Belangrijke uitspraak over bestaande veehouderijen nabij beschermde
natuurgebieden
Den Haag, 31 maart 2010 - De Afdeling bestuursrechtspraak van de Raad
van State heeft vandaag (31 maart 2010) een belangrijke uitspraak
gedaan over bestaande veehouderijen die in de buurt van beschermde
natuurgebieden liggen. De Raad van State is van oordeel dat de
mogelijkheid die de Nederlandse Natuurbeschermingswet biedt om zonder
natuurbeschermingswetvergunning bestaande veehouderijen voort te
zetten, niet in strijd is met de Europese natuurbeschermingsregels.

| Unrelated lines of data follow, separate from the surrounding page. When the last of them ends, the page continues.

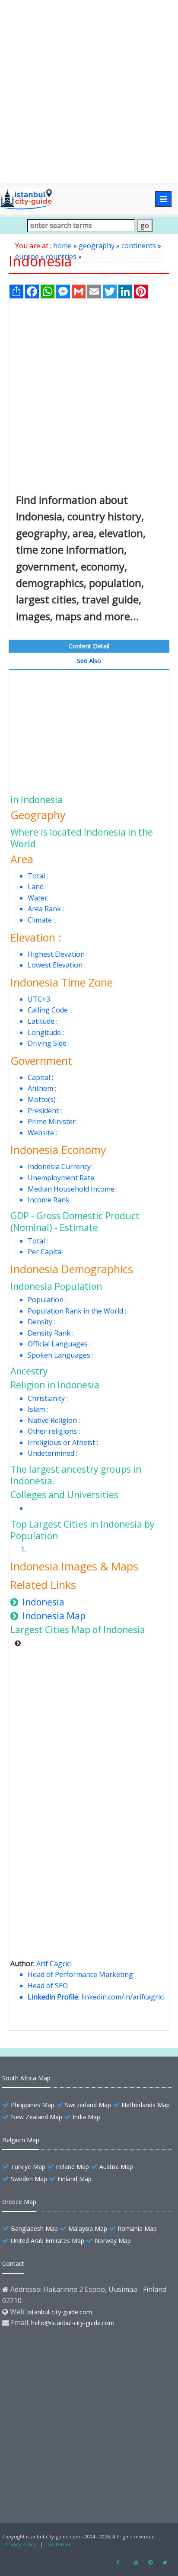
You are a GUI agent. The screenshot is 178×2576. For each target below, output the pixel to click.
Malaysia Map (87, 2228)
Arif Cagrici (54, 1963)
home (62, 245)
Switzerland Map (88, 2105)
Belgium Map (20, 2140)
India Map (86, 2117)
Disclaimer (58, 2544)
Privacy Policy (20, 2544)
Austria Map (116, 2167)
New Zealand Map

Deze uitzondering op de zogenoemde vergunningsplicht is tijdelijk en
geldt alleen tot het moment dat voor het beschermde natuurgebied een
beheerplan is vastgesteld.
Naar het oordeel van de Raad van State geldt de uitzondering voor het
bestaande gebruik alleen voor veehouderijen die hun bedrijf willen
voortzetten op basis van een milieuvergunning die is verleend voordat
het natuurgebied op grond van de Europese natuurbeschermingsregels als
beschermd natuurgebied werd aangewezen. Of, wanneer het om een al lang
geleden aangewezen natuurgebied gaat, de milieuvergunning voor 10 juni
1994 is verleend. Als het gaat om een wijziging of uitbreiding van de
veestapel van na de relevante datum, dan is daarvoor wél een
natuurbeschermingswetvergunning vereist, aldus de hoogste
bestuursrechter. In dat geval kan volgens de Raad van State een
vergunning worden verleend als de wijziging of uitbreiding van de
veehouderij niet leidt tot 'een verhoging van de ammoniakdepositie' op
het beschermde natuurgebied ten opzichte van de situatie toen het
gebied nog niet beschermd was. Het college van gedeputeerde staten van
de provincie moet dan wel beoordelen of de gehele veehouderij gevolgen
kan hebben voor het beschermde natuurgebied. Het kan dan 'beleid
voeren dat inhoudt dat een vergunning slechts wordt verleend indien
maatregelen worden getroffen om een verdere reductie van de
ammoniakdepositie te bewerkstelligen'.
Gevolg van de uitspraak is dat veehouderijen die op basis van een oude
milieuvergunning hun bedrijf willen voortzetten, dat kunnen doen
zonder dat ze daarvoor ook nog een natuurbeschermingswetvergunning
nodig hebben. Op 1 april 2009 oordeelde de Raad van State nog dat het
hebben van een milieuvergunning niet betekende dat de veehouderij
vergunde rechten had waarmee rekening moest worden gehouden bij het
verlenen van een natuurbeschermingswetvergunning. Bij die uitspraak
speelde de oude Natuurbeschermingswet nog een rol. In de uitspraak van
vandaag is de nieuwe Natuurbeschermingswet toegepast die sinds
1 februari 2009 geldt.
De zaak bij de Raad van State was aangespannen door de Coöperatie
Mobilisation for the Environment (MOB). De MOB was het niet eens met
de natuurbeschermingswetvergunning die het college van gedeputeerde
staten van NoordâBrabant in april 2009 had verleend aan een bestaande
vleesvarkenshouderij in Heeze-Leende. Volgens haar was de vergunning
in strijd met de Europese natuurbeschermingsregels.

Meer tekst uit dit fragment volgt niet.